Task item
Everything from the line that contains "How do I perform: Open" through the last line below should be transcribed exactly, except the pictures.
━━ Records provided
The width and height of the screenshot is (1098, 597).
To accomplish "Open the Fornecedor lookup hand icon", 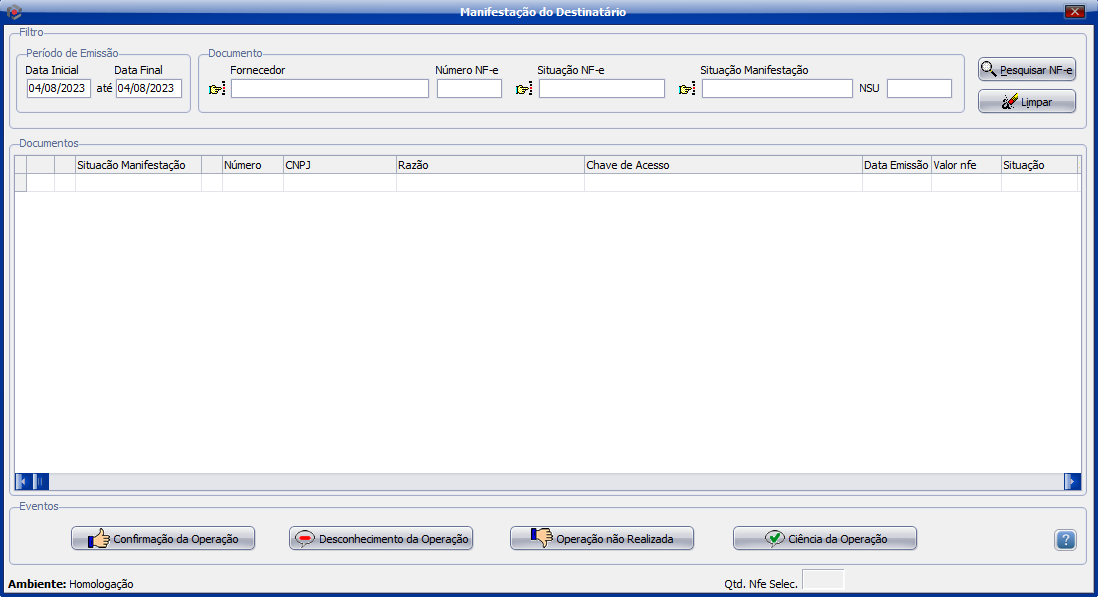I will [x=217, y=89].
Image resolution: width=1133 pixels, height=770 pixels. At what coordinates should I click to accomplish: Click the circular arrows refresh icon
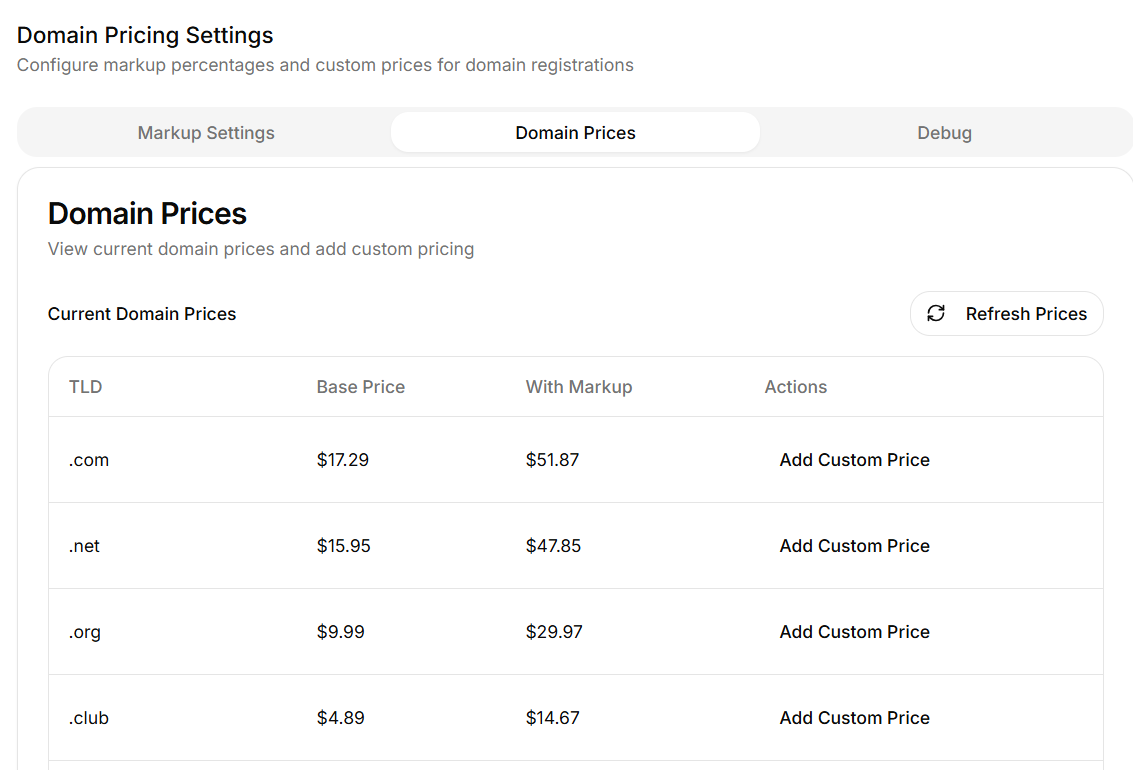936,314
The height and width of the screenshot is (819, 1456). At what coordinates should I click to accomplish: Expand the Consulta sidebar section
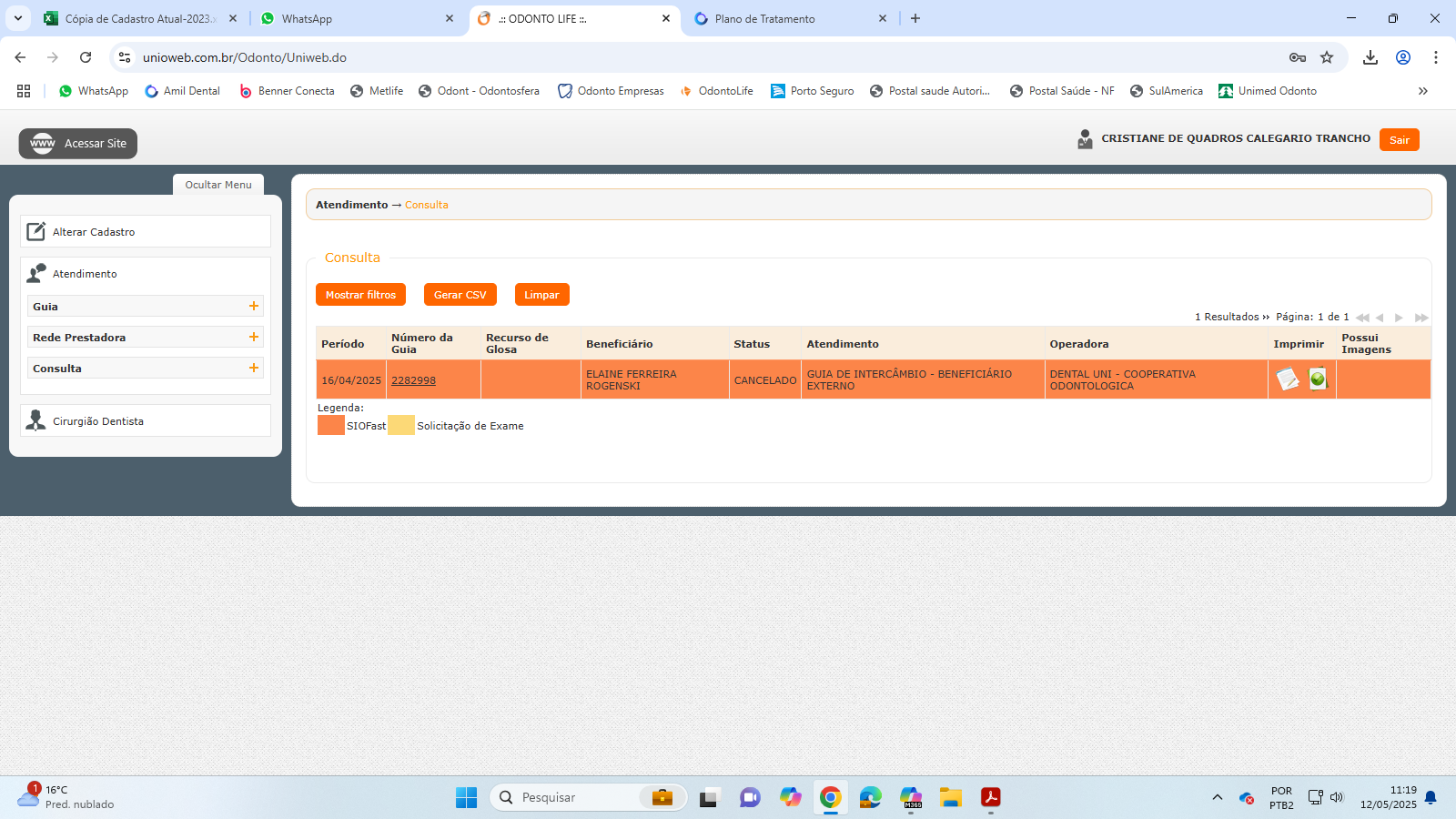click(x=254, y=369)
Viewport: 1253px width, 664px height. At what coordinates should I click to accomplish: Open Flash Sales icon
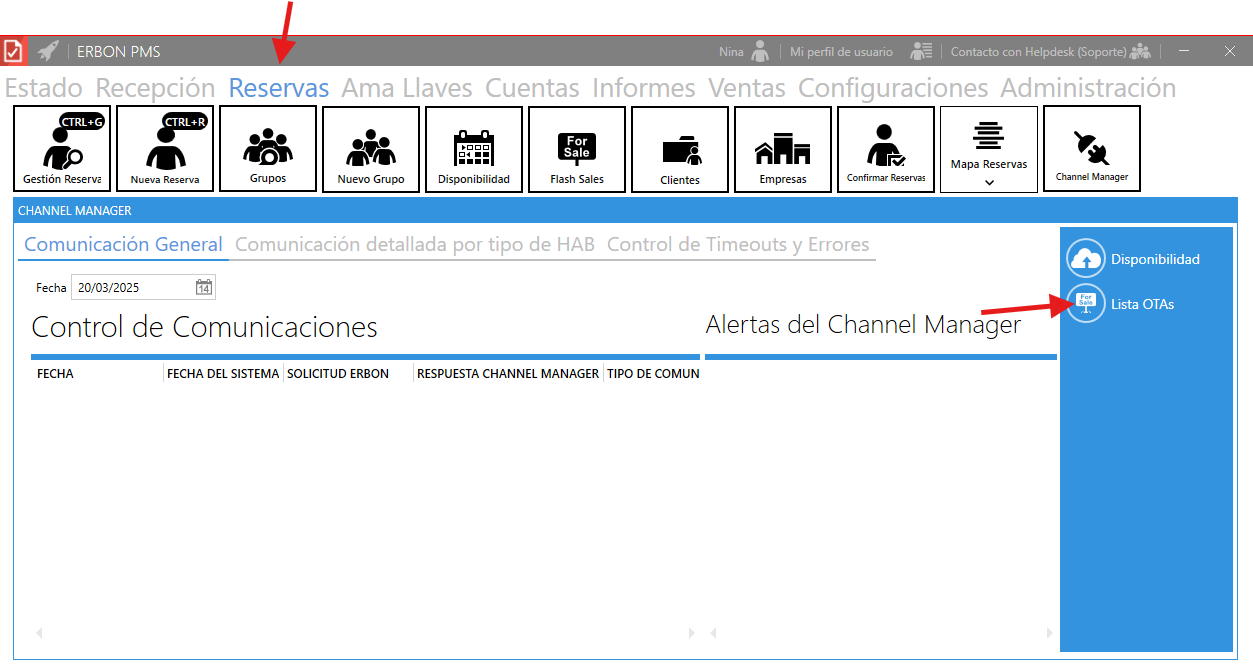(x=577, y=149)
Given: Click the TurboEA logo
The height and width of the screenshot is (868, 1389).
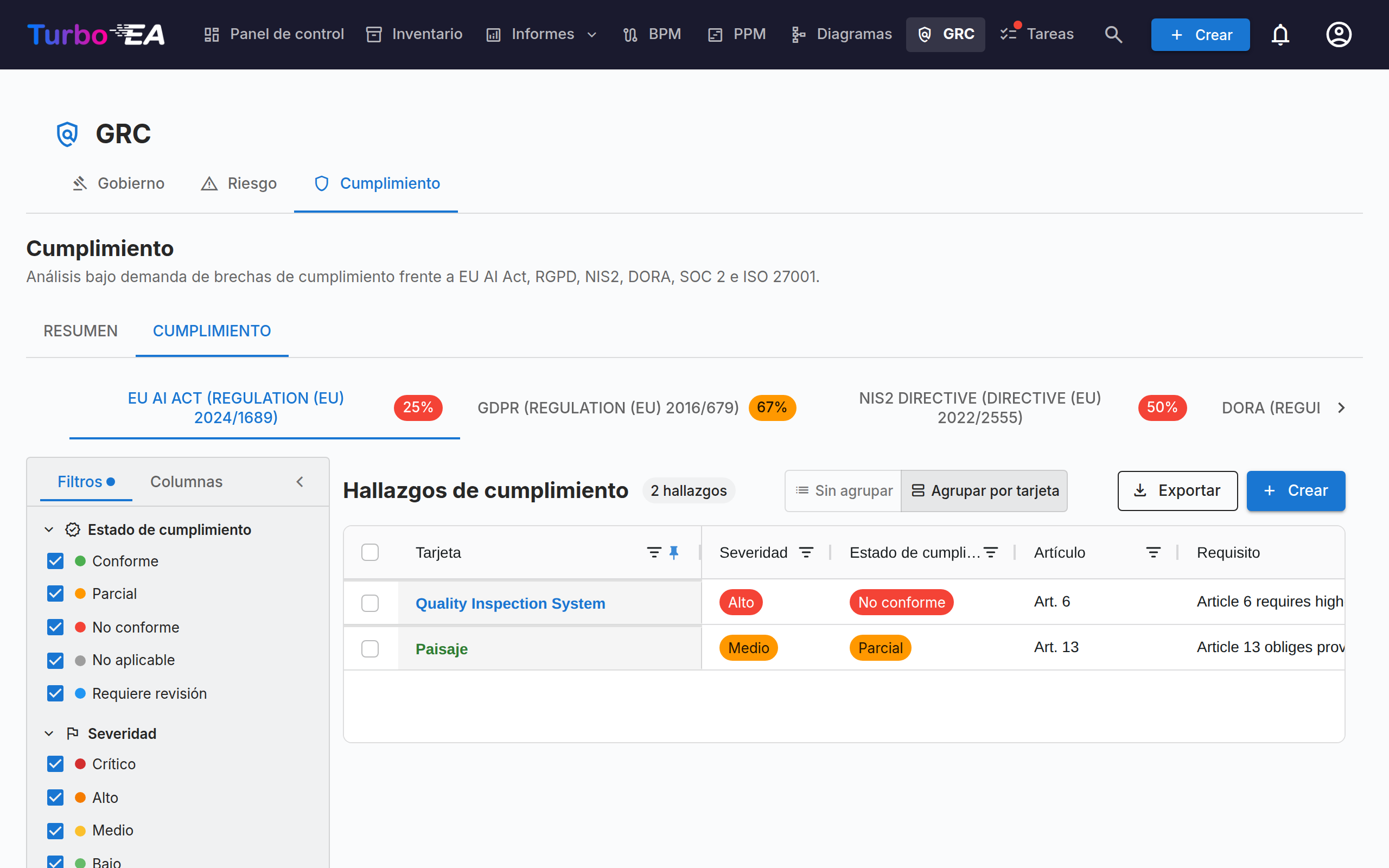Looking at the screenshot, I should [96, 34].
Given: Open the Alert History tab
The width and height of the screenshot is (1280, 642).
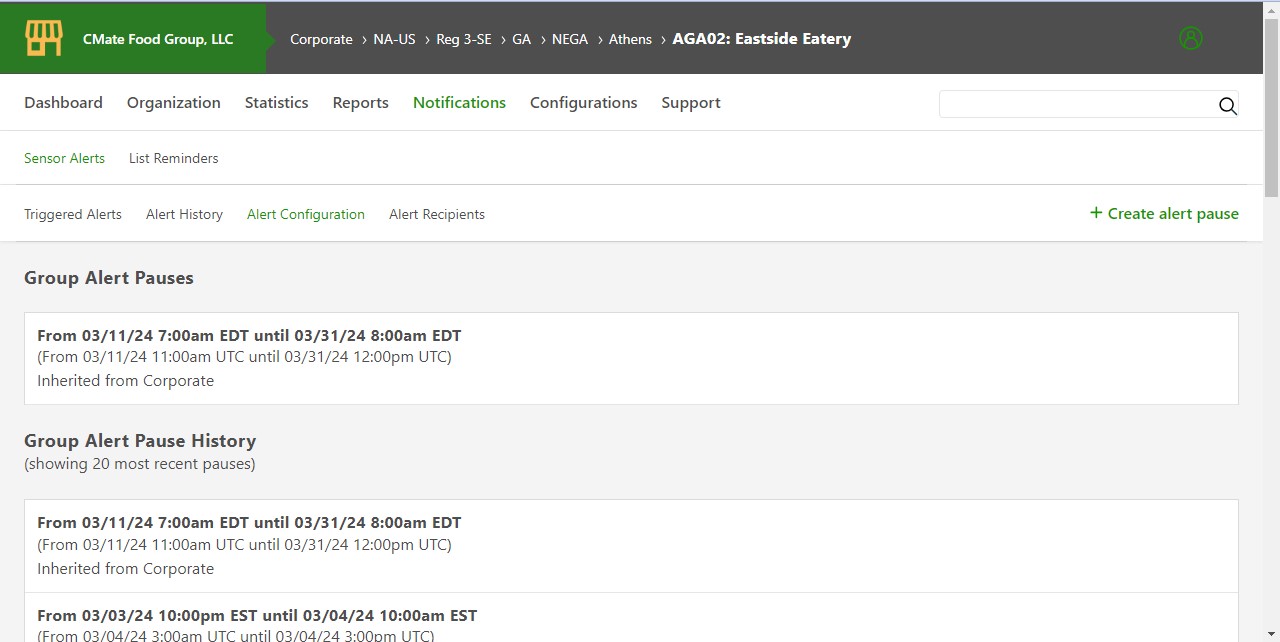Looking at the screenshot, I should point(184,214).
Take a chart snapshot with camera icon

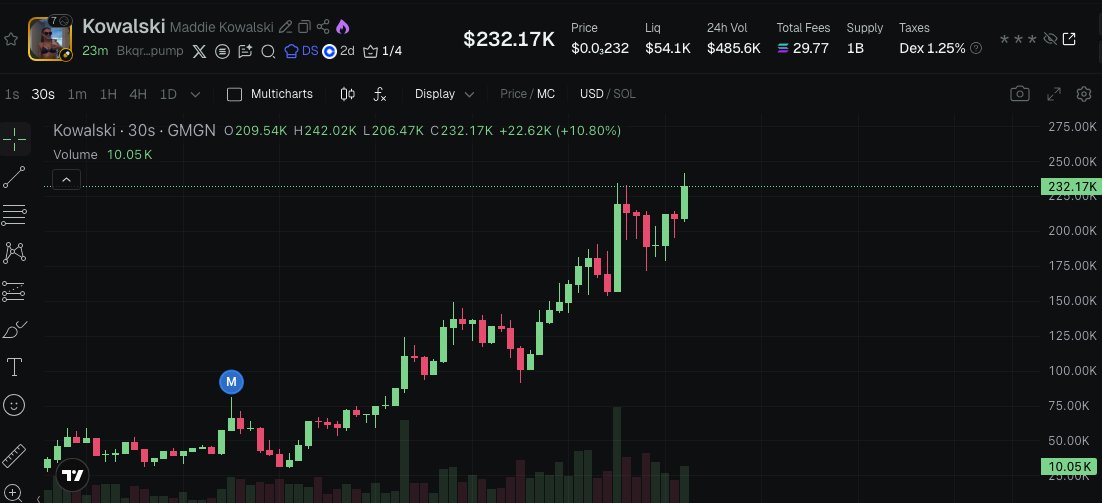pyautogui.click(x=1019, y=94)
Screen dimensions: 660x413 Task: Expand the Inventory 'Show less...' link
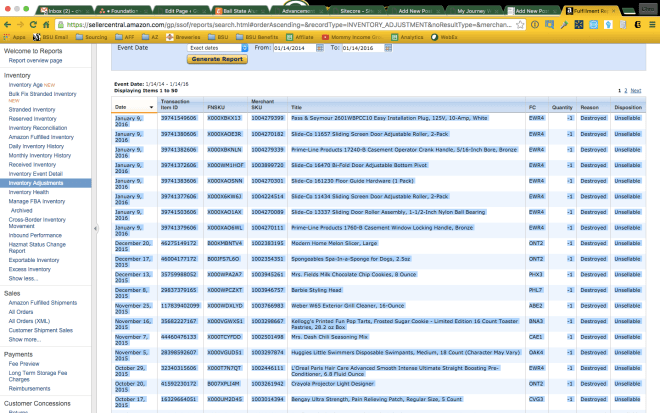pyautogui.click(x=25, y=278)
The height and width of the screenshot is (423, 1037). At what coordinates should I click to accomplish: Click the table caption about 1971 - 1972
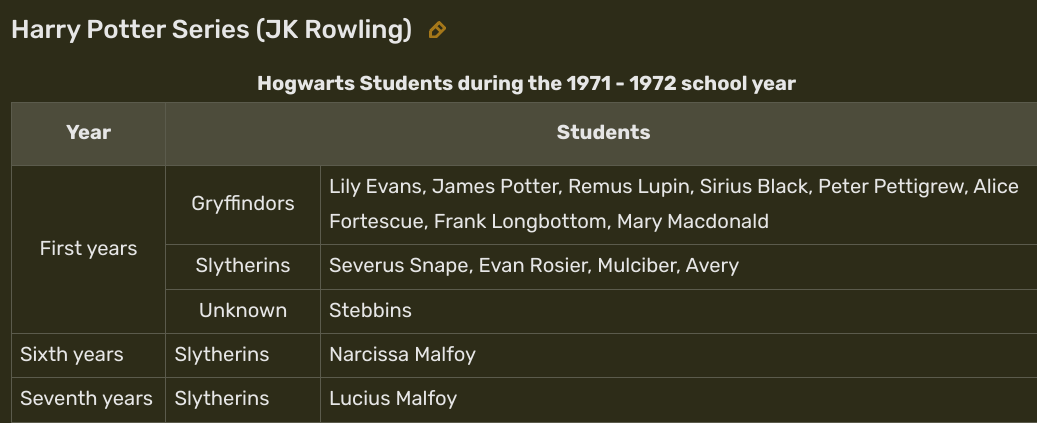click(526, 84)
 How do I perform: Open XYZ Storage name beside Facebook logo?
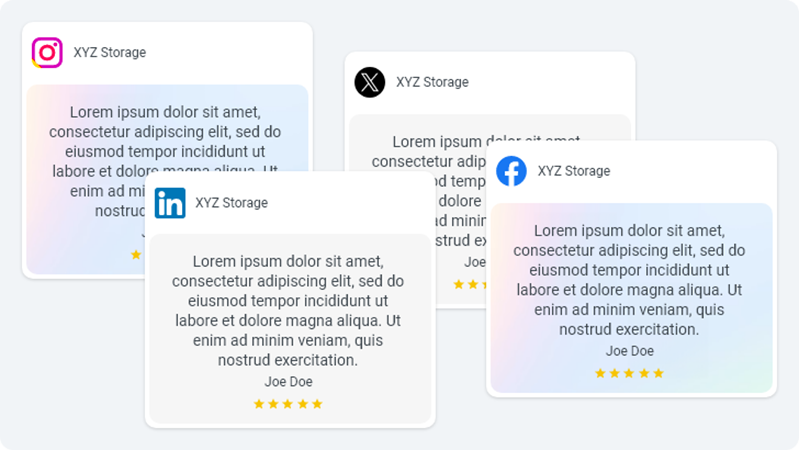click(x=574, y=171)
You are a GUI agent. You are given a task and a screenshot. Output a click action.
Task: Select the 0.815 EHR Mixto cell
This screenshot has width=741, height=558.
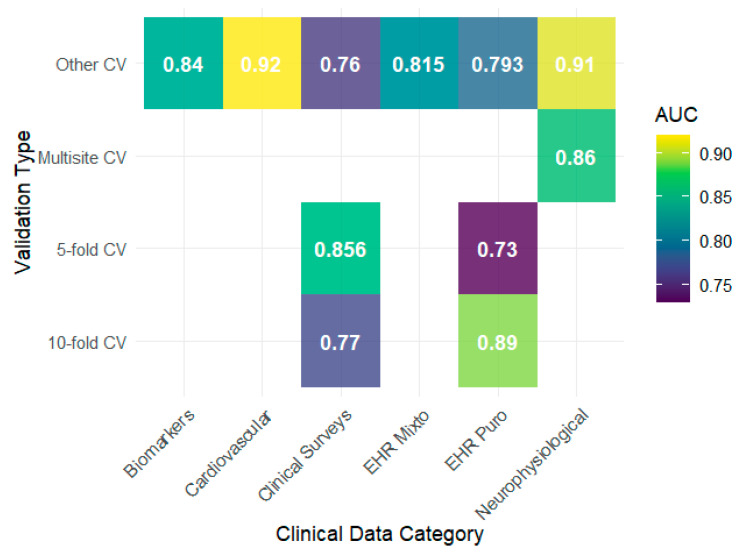(419, 63)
━━━━
Solution to this exercise
 How do I perform: Open XYZ Storage name beside Facebook logo?
click(x=574, y=171)
You are a GUI agent. You are given a task and a screenshot. Output a click action.
Task: Select the 0.815 EHR Mixto cell
This screenshot has width=741, height=558.
(419, 63)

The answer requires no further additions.